● Exercise goal: Return the listing below verbatim, starting at its first line and ending at the line that contains "click(269, 142)", both included. Leave the pictures out of your answer.

** BEGIN Record set **

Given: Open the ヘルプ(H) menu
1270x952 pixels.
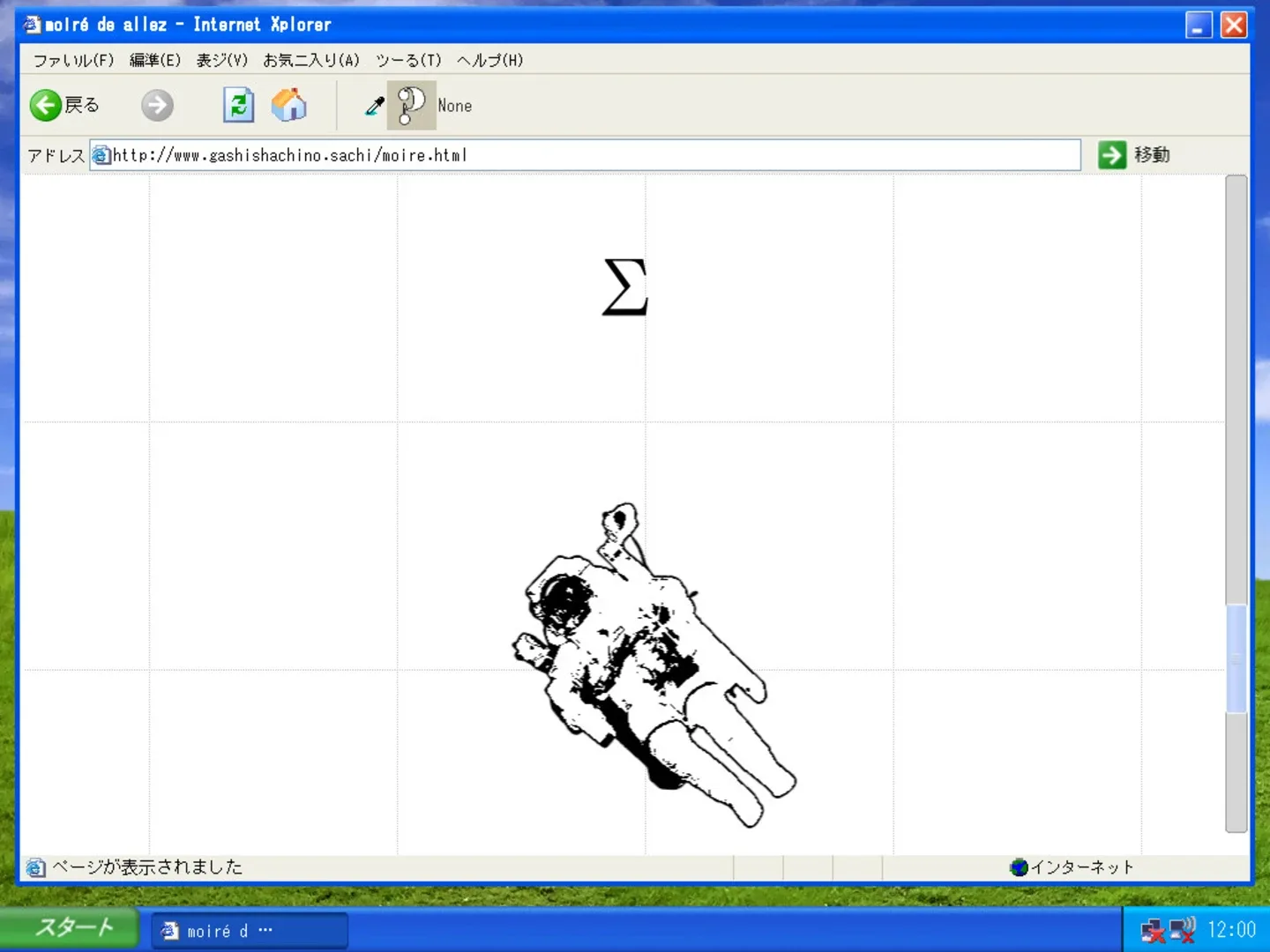Looking at the screenshot, I should (489, 60).
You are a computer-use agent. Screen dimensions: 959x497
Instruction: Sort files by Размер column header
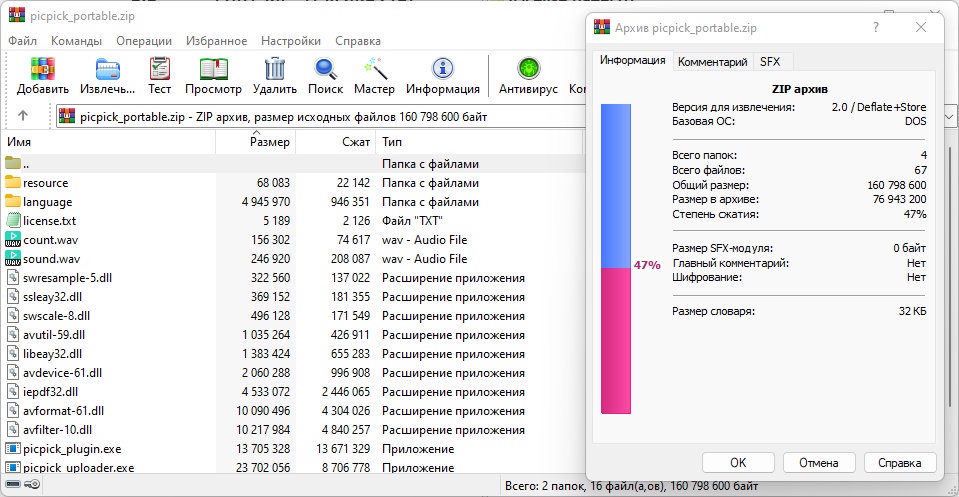click(269, 142)
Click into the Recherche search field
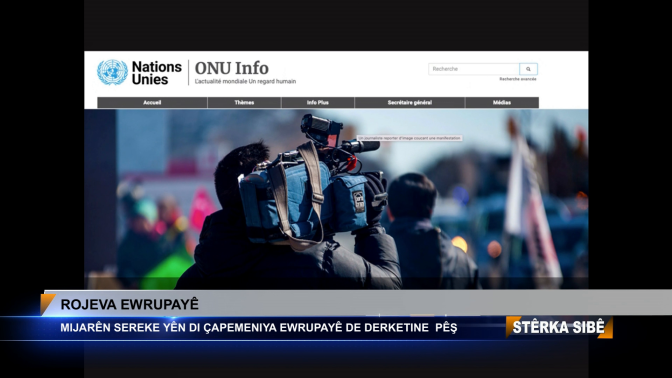Image resolution: width=672 pixels, height=378 pixels. click(x=474, y=69)
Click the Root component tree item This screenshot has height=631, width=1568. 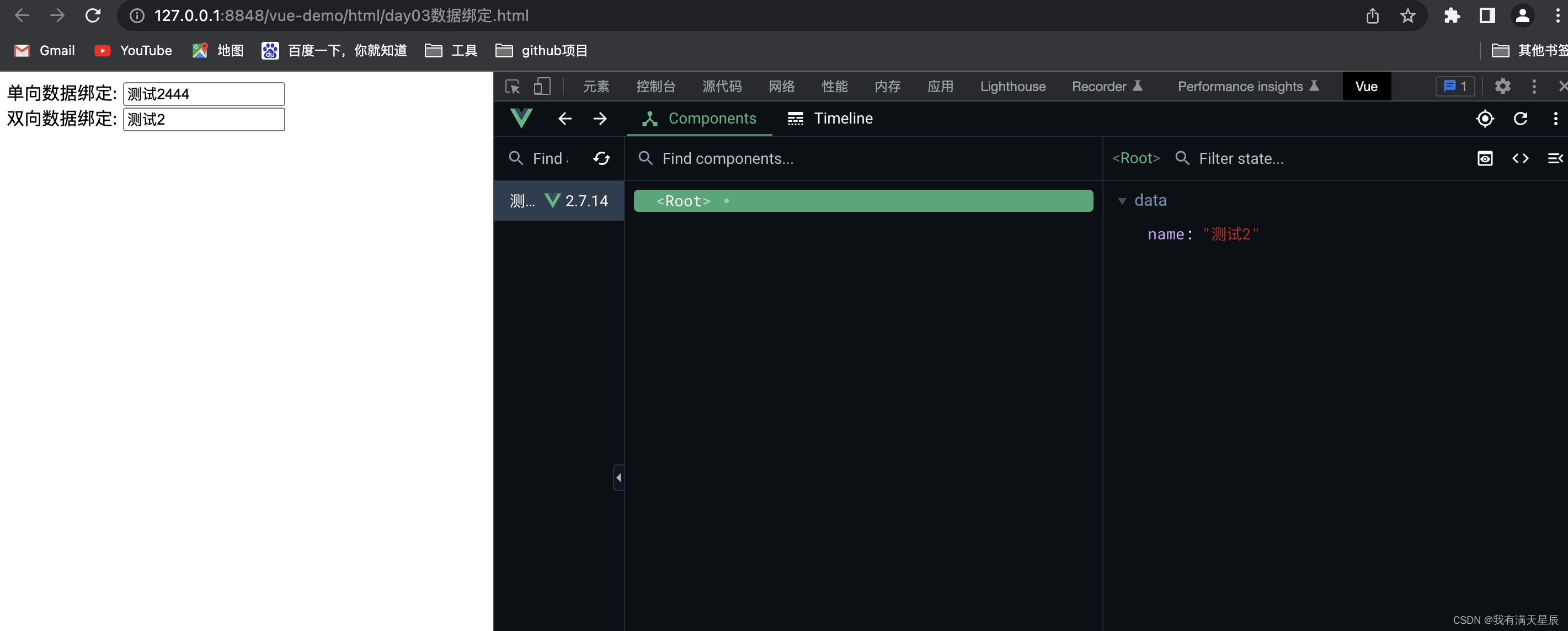863,200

** END Record set **

● Solution for this problem:
Given: Open the ヘルプ(H) menu
1270x952 pixels.
Looking at the screenshot, I should (489, 60).
You are a computer-use agent. Screen dimensions: 959x497
Instruction: Sort files by Размер column header
click(269, 142)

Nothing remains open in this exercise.